As the coronavirus pandemic has quickly become the new normal, NDA wants to celebrate the positives of our current situation.
We asked Sean Kinmont, founder and partner at 23red, where we should be looking for good news.
What, if any, positive long-term impact on the digital industry will coronavirus have?
Coronavirus is all about change and the shift has been in harnessing the agility of digital to adjust to the speed of change.
When it comes to digital usage consumers are now adapting and moving extremely fast, so we need to use digital to be ahead of the consumers and deliver to them what really matters. Importantly though this tactical short-term responsiveness must be balanced by investment in longer term brand building.
What positive impacts on long term consumer behaviour shifts will it have?
We are witnessing human behaviour changes on a mass scale, often driven by necessity, or because with the threat to life people reassessing what really matters to them.
Positive behaviours have been engaged by a wider section of society than was previously the case and hopefully these will prevail with fewer than 1 in 10 saying they want to return to the way things were before lockdown life.

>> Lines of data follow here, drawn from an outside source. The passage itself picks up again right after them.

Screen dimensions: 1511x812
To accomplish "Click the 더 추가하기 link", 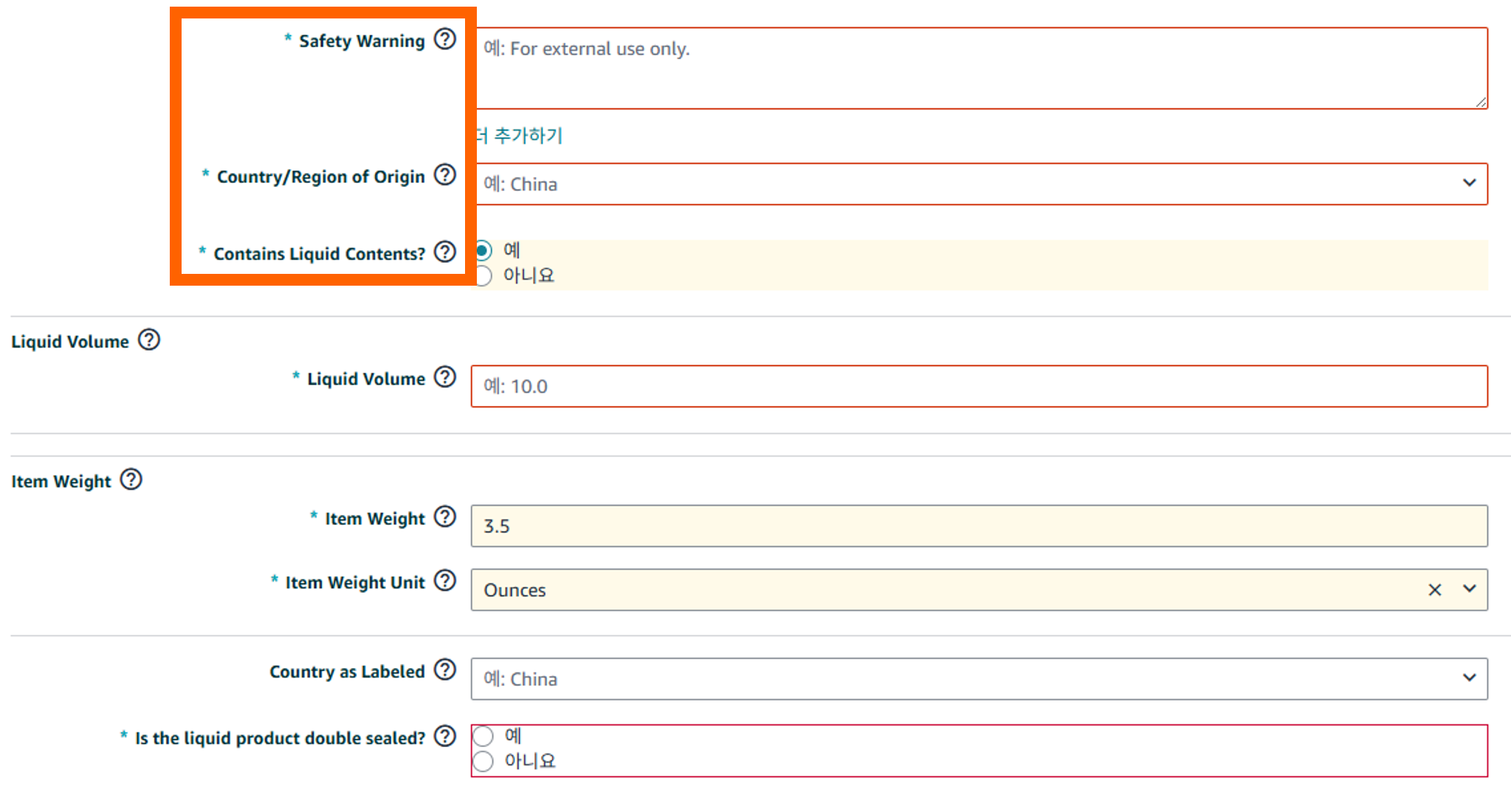I will 520,136.
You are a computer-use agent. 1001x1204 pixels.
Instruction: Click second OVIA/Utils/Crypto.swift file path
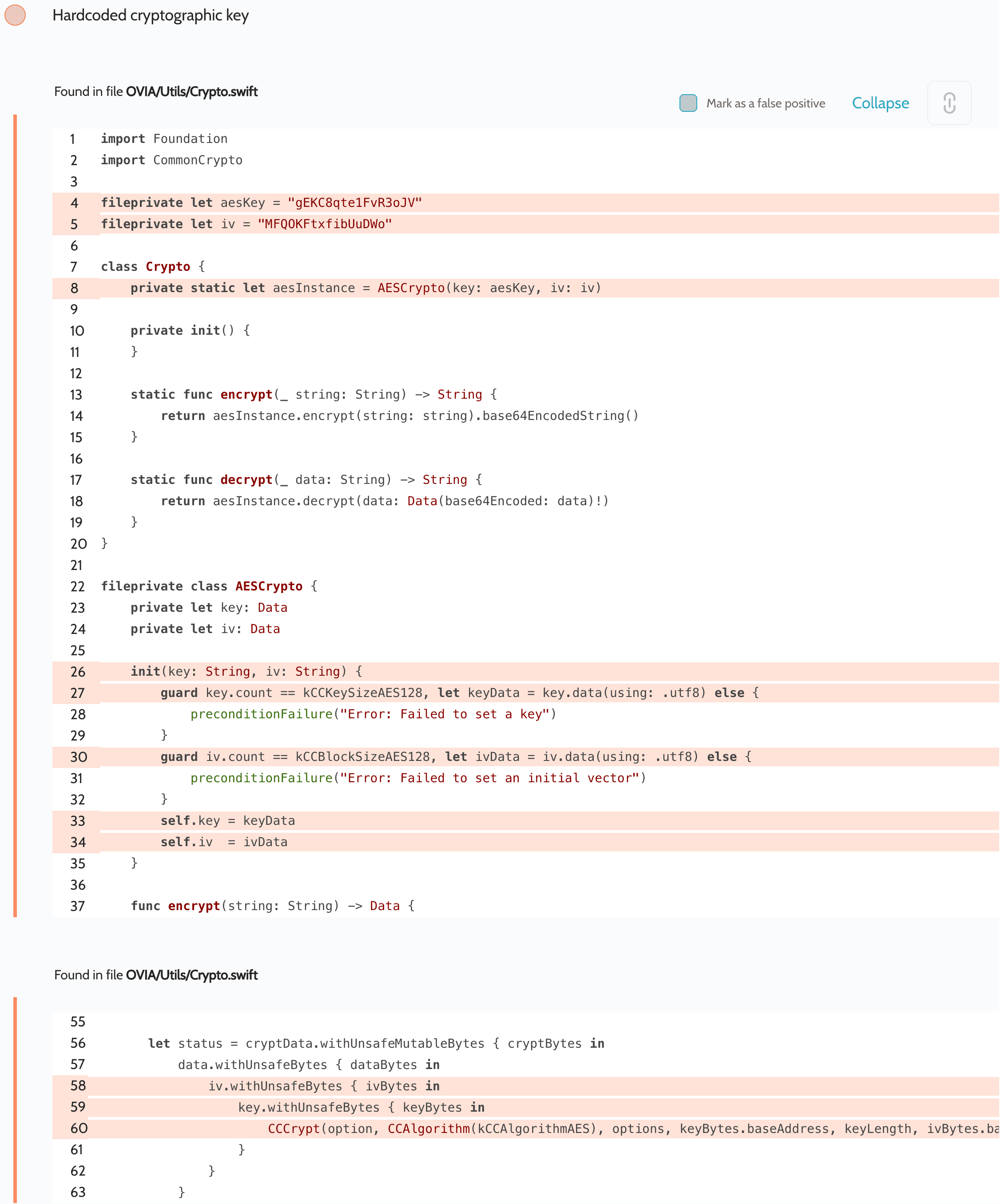(191, 974)
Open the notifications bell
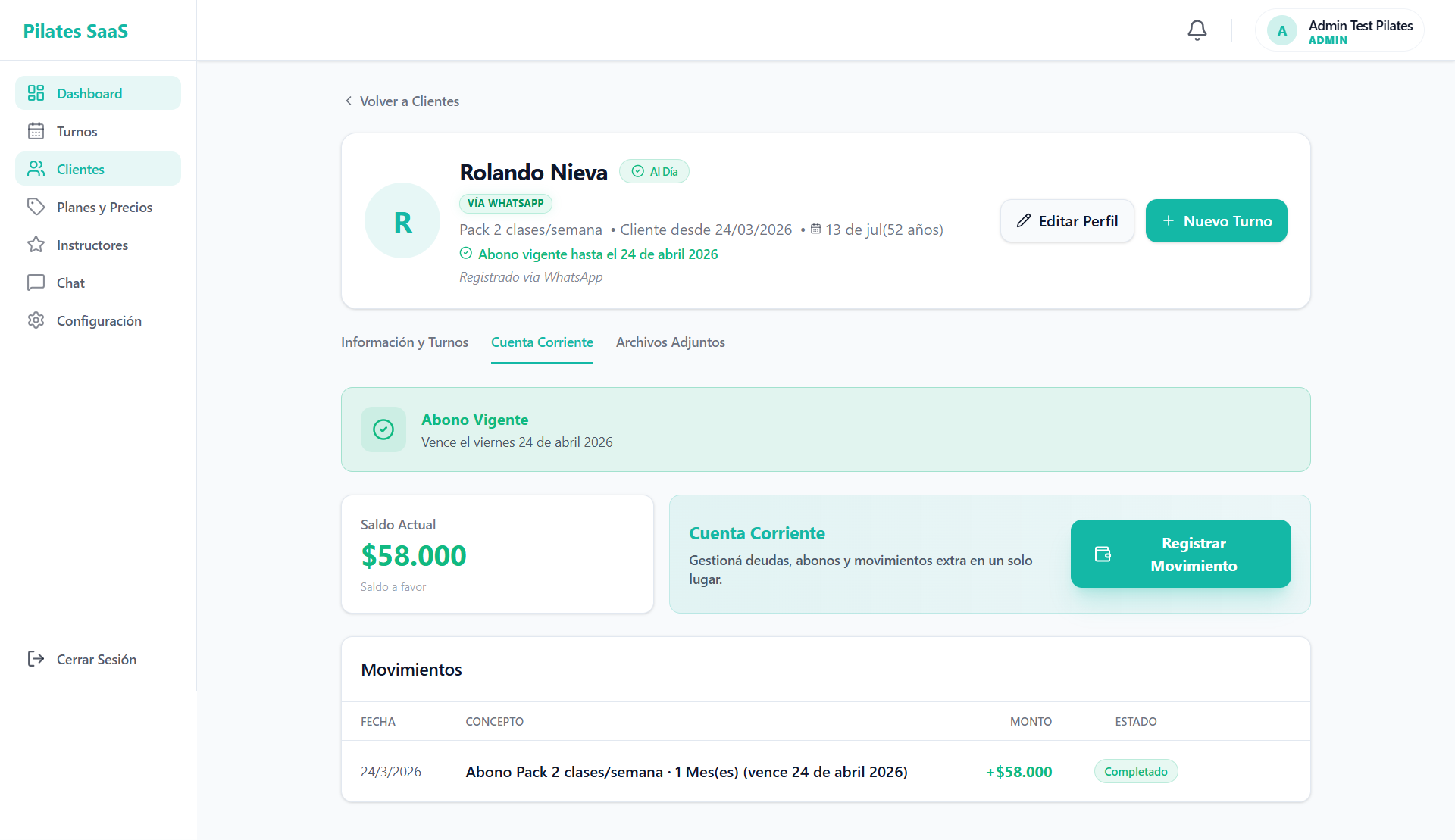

We will often use Michie et al’s COM-B behaviour change model to identify Capability, Opportunity and Motivation in helping brands think about consumer behaviours.
All three will have been influenced by the pandemic. Capability and opportunity have been limited by lockdown, but at the same time has taught people new skills and values. And this has led to more meaningful pro social motivations.
However, as the crisis decreases, so will some of these push factors. As an agency that’s all about behaviour change and purpose it’s an exciting time to be helping organisations to highlight their brand purpose and align themselves meaningfully to motivations and causes that matter in order to develop authentic connections with their consumers.
What positive impacts have you seen on how your business operates?
This is the year 23red celebrates its 20th anniversary and as such the business has lived through numerous political and economic upheavals. This crisis feels different, more bound up in uncertainty and likely to have a significant and lasting impact. It can conclude well or badly, but the overriding feeling is that if we can overcome the paralysis of uncertainty there are real opportunities to grow and thrive.
The positive operational impacts are seen in how having to quickly and remotely organise around the work has resulted in stripping out layers of decision makers and moving even further from a permission-based culture to that of empowered autonomous teams.
What have you been most heartened about in how your staff, partners, customers or clients have reacted to the new normal?
People’s natural resilience and adaptability always surprises me. One day we were snug together in our lovely office and the next scattered across London and the South East and there was hardly an interruption to the delivery and the quality of the work.
The most heartening aspect of this has been how the work we’d done before lockdown embedding our values and describing clear organising principles have supported us through all this change.
What technologies have you been most impressed with during this new situation?
The technologies that have impressed are those that have demonstrated the agility to adjust to the speed of change.
Collaboration tools are the most obvious, but I’ve also been noticing how creative production has kept pace with the challenges of isolation and now we are seeing a new style of digital image manipulation and animation using found source materials.